The Alexandria Police Department is investigating whether a narcotics officer disrupted a drug probe by tipping off targets and whether his commander ignored allegations against the officer, law enforcement sources said yesterday.
The officer, David B. Goldberg, 30, resigned from the force Aug. 7 after declining to take a polygraph test, sources said.
Sources said Goldberg, who was on the Alexandria force nearly five years, had participated in an ongoing drug investigation being conducted by officers from several Northern Virginia agencies and agents of the federal Drug Enforcement Administration.
Police officials are also investigating whether Lt. Arthur L. Bratcher, head of the department's vice and narcotics unit, failed to pursue allegations against Goldberg for several months. Sources said that Bratcher became aware of questions about Goldberg's conduct in May but that an investigation by the department's internal affairs division did not begin until July.
Lucy Crockett, a police spokeswoman, confirmed yesterday that Goldberg quit after learning he was the subject of an internal review and that police are also probing "other events that led up to Goldberg's resignation." She declined to discuss details of the investigation.
Goldberg could not be reached, and Bratcher declined to comment.
According to law enforcement sources, members of the drug investigation task force became alarmed this spring when several targets of the probe came forward and told police they knew they were being investigated.
Task force members, believing that information had been leaked from inside the group, began to suspect Goldberg, who was acquainted with one of the probe's targets, sources said. Goldberg and the target participated in sports activities together, according to sources.
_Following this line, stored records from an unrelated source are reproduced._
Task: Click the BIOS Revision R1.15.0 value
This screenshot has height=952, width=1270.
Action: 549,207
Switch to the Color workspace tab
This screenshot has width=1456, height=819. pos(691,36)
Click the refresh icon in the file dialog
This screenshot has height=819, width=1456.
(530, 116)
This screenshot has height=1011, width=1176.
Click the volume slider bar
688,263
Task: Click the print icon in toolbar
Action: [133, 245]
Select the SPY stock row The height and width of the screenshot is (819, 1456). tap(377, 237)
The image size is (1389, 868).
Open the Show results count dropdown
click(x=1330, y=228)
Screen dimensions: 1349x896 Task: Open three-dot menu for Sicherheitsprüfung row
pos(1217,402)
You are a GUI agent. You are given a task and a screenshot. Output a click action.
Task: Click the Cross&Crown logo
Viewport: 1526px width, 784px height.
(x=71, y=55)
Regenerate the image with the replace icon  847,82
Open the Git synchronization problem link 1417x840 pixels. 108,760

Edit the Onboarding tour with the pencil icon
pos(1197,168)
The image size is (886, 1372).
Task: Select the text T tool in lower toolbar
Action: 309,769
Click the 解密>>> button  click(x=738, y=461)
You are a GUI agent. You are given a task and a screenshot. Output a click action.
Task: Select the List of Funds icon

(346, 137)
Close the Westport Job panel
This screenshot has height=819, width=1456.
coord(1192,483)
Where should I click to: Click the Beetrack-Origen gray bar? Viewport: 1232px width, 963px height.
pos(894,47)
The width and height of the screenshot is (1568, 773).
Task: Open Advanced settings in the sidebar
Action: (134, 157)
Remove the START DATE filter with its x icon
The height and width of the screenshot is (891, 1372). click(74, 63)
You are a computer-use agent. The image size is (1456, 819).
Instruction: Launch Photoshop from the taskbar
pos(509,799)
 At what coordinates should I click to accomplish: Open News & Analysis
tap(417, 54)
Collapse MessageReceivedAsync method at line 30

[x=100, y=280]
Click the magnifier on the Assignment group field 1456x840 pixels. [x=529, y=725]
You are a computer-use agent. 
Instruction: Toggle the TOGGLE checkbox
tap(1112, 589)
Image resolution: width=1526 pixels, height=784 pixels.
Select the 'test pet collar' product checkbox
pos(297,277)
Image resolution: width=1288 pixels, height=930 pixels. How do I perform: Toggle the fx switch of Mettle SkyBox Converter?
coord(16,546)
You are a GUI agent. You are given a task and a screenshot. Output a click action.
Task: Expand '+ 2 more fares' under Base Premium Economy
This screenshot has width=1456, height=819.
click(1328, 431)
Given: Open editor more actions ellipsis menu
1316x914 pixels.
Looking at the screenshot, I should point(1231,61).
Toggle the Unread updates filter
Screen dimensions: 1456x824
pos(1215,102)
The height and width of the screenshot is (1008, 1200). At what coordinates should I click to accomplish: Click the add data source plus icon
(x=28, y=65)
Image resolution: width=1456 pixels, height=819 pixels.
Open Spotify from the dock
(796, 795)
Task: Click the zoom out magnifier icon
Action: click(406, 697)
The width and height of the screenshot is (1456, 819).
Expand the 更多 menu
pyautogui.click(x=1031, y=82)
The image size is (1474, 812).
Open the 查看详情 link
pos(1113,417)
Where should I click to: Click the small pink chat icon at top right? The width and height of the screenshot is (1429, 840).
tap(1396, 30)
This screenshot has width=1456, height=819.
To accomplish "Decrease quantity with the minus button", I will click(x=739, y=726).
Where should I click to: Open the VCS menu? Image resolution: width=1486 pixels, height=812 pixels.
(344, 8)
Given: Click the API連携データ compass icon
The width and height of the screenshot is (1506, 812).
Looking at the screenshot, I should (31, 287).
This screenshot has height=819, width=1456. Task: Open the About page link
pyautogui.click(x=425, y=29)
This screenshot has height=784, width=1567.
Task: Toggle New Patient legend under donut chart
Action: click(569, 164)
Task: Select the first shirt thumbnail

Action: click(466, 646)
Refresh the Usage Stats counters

Members of the task force told Bratcher about the connection and asked him to look into it in late April or early May, sources said. But the Alexandria Police Department's internal affairs division did not become aware of the allegations until July, sources said.
Soon after they became involved, internal affairs investigators asked Goldberg to submit to a polygraph test, and he resigned, sources said.
Although Bratcher is being investigated for possibly failing to act on the allegations about Goldberg, there have been no allegations that Bratcher leaked information about the probe, sources said.
The narcotics task force, which has focused for several months on drug trafficking in Northern Virginia, has produced no arrests.
The inquiry into Goldberg and Bratcher marks the second time in three years that the police department has faced questions regarding its handling of drug investigations. In 1985, Chief Charles T. Strobel was accused of short-circuiting a probe of drug use among prominent citizens.
Strobel was eventually exonerated of that charge and of charges of lying to the grand jury that investigated him. But the allegations hung over Strobel for two years, crippling his ability to run the department and causing morale to plummet.
Strobel announced early this year that he would step down Dec. 3, the first day he is eligible for retirement. The city has begun a nationwide search for a new chief but, as of early August, had attracted only 18 applicants, a number officials have called disappointing.